Pull every line containing the word "icon" from the records.

** SOURCE INFORMATION **

========

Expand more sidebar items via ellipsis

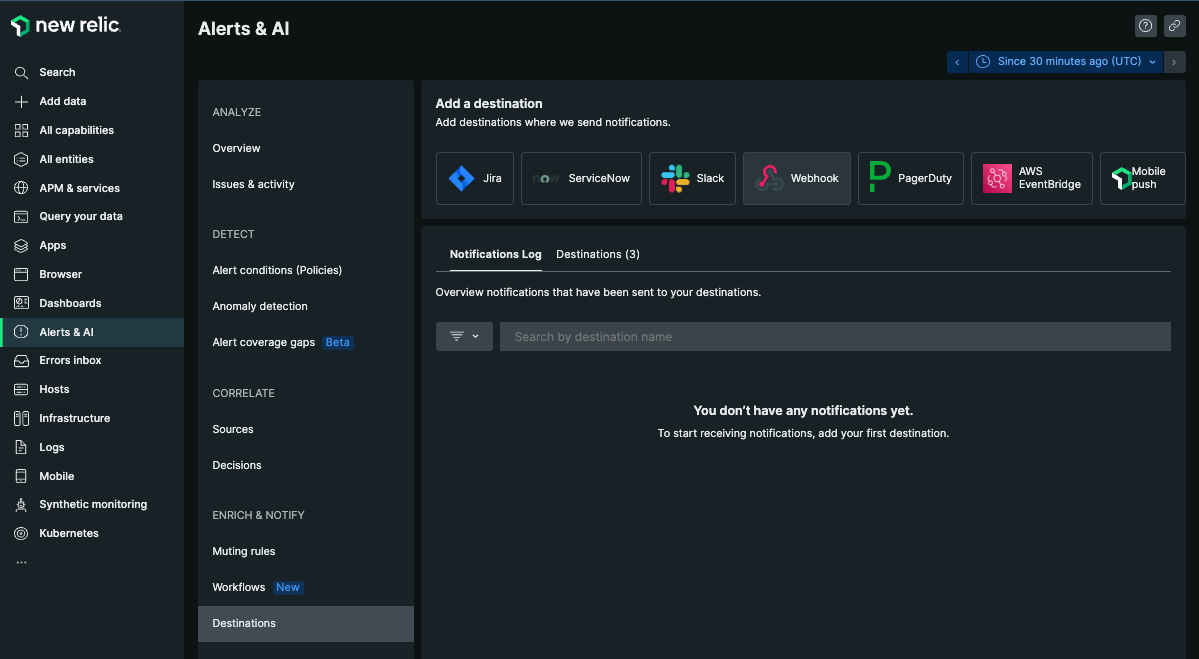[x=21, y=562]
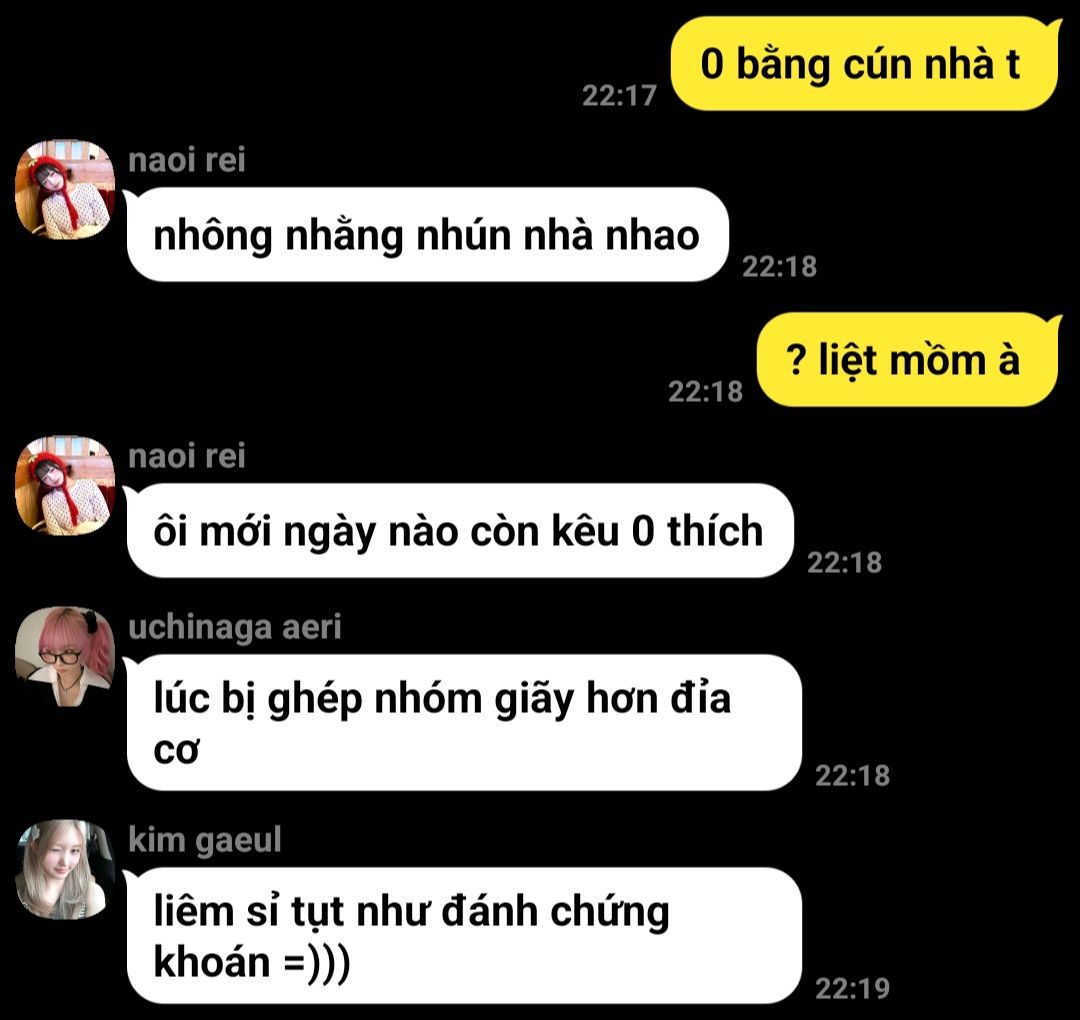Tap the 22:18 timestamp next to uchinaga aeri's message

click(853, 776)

========

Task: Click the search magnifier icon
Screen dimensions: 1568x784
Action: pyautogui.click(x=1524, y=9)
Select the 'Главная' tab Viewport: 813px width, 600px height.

========

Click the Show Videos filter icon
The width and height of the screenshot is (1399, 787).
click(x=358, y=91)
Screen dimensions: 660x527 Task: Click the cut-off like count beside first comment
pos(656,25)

========

** TASK ANSWER **
Task: Click the search magnifier icon
Click the Show Videos filter icon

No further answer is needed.